Staff started analyzing, standardizing, and coordinating techniques, and the physicians now use the same narcotics, tranquilizers, muscle relaxants, and inhalation drugs. In the case of anesthesia, Young says, if one technique is proven to be good, why shouldn’t everyone use it? They reduced narcotic use, substituting inhalation agents and shorter-acting muscle relaxants that can be reversed or metabolized before the patient leaves the OR.

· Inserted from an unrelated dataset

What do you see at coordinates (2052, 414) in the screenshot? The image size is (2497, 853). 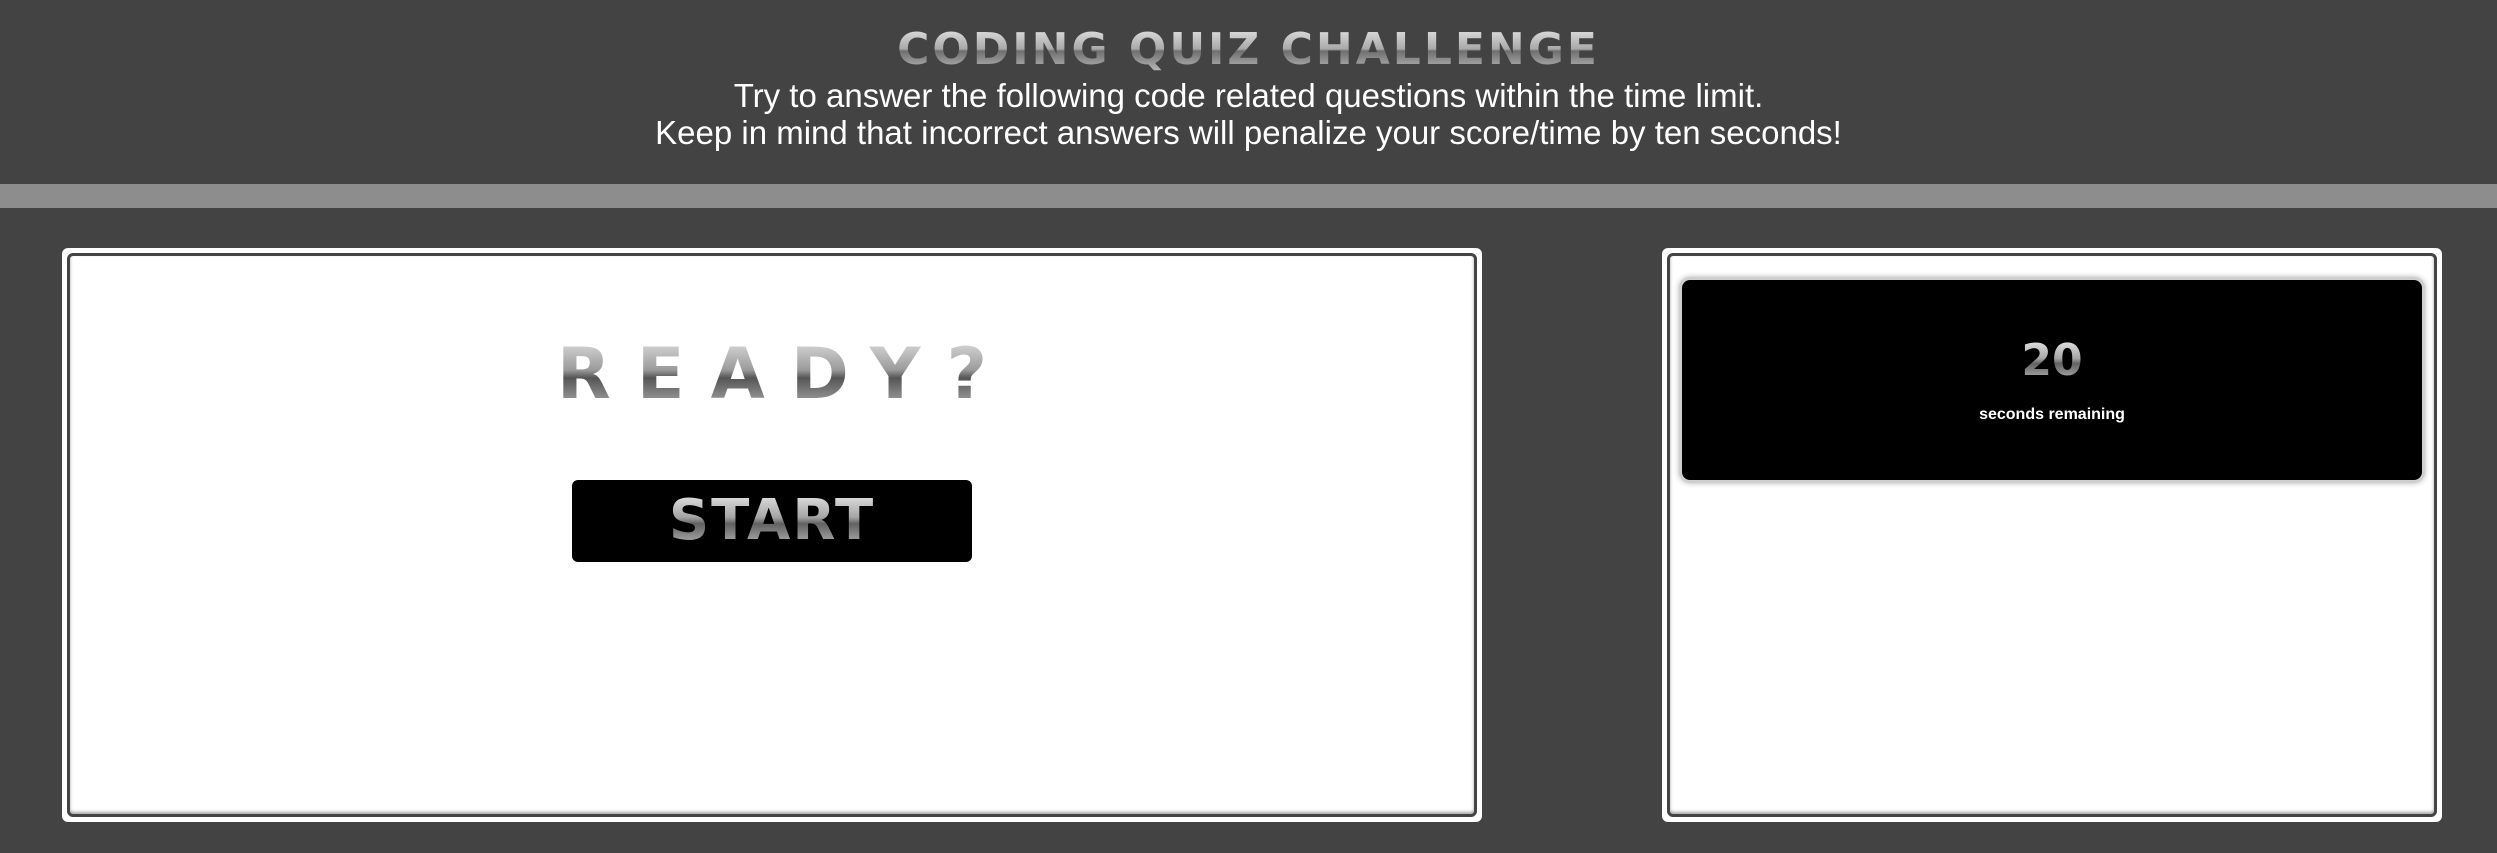 I see `timer-label: seconds remaining` at bounding box center [2052, 414].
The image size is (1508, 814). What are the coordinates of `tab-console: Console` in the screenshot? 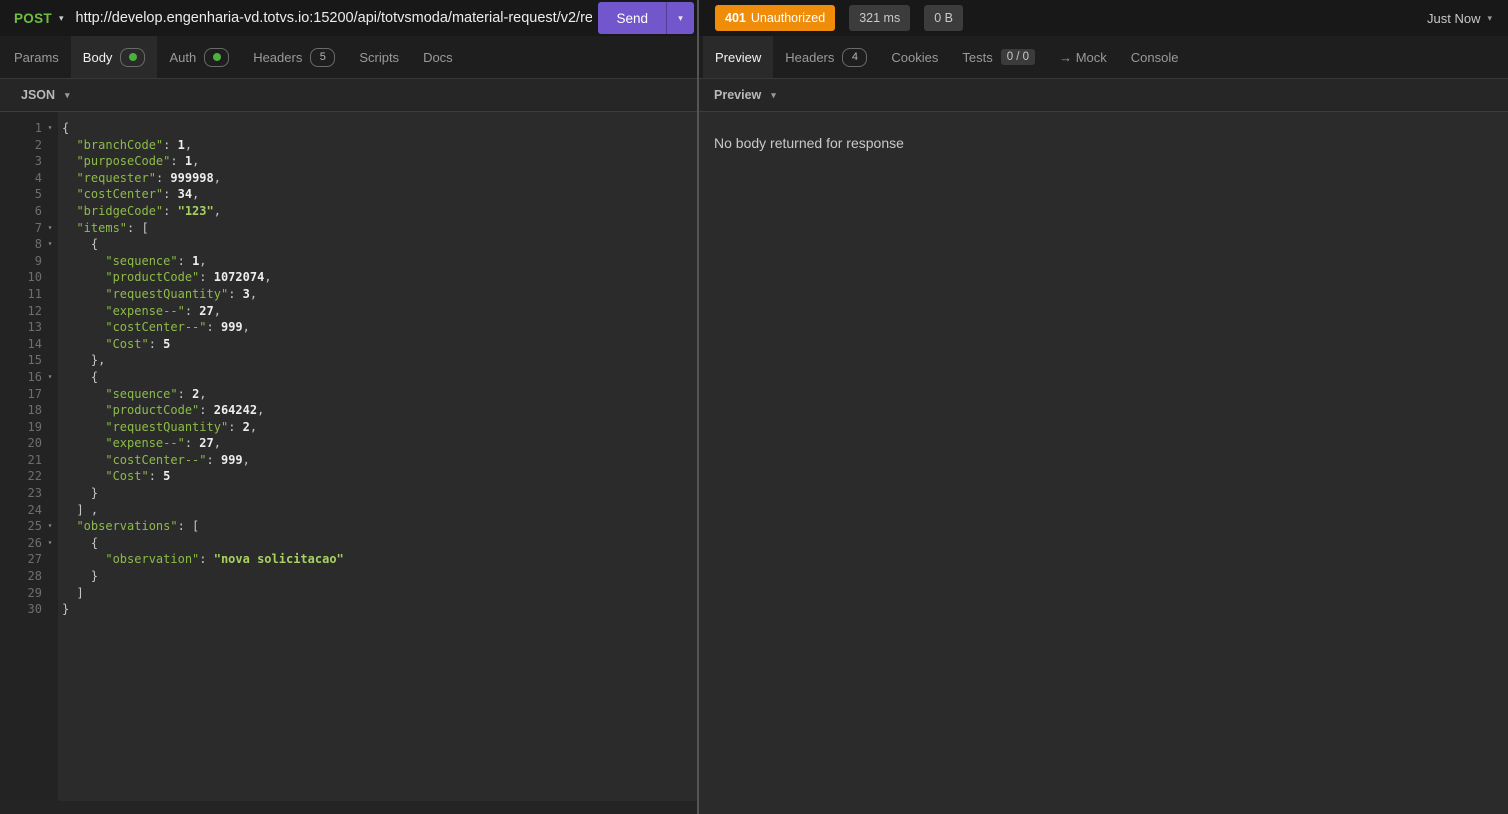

The number of anesthesiologists was reduced from 10 to six, and the number of nurse anesthetists from 23 to 10. Before the project, the anesthesia and OR teams worked side by side, with no common goal except to get through the procedure. Today, there are regular meetings where the staffs communicate and see the value of teamwork. They discuss the intricacies of process change, standardization, and ways to save money.
In addition, patients now receive guided imagery tapes pre-op — one talks the patient through to a relaxed state, and the other is music.

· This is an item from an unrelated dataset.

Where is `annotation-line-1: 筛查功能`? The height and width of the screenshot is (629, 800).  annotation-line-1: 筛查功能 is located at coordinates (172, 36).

"We’ve seen a decrease in patients’ perception of pain and anxiety with the tapes," says Young, "and they may also result in decreased length of stay narcotic use post-op. They love the tapes and want to take them home."
• Decreased and re-figured OR staffing mix. The open-heart team mix has been changed from an all-RN staff to a 70:30 ratio of nurses to scrub technicians. Where two scrub nurses and one circulation nurse used to be assigned to a procedure, now one scrub nurse and one circulation nurse do the job.
Nursing assistants underwent an on-site training program, and their role was expanded to that of patient care technician. With these techs to assist, nurses were given more support during room prep, patient prep, catheterization, and opening of supplies. Techs assumed more functions in the OR with the result that their clinical expertise was enhanced and costs were lowered at the same time.
Throughout the initiative, the core team collected and displayed their data on highly visible bulletin boards in the OR, ICU, and progressive care units.
As instrument trays changed and OR times decreased, costs were attached to each change and displayed. The easily interpreted data were represented as measurements over time, with each change labeled at the time it was accomplished. Cost awareness increased among staff; and ideas for alternative, less costly products and processes have been suggested by members. Some friendly competition developed among OR teams, and became a cohesive, constructive force to bring about improvements.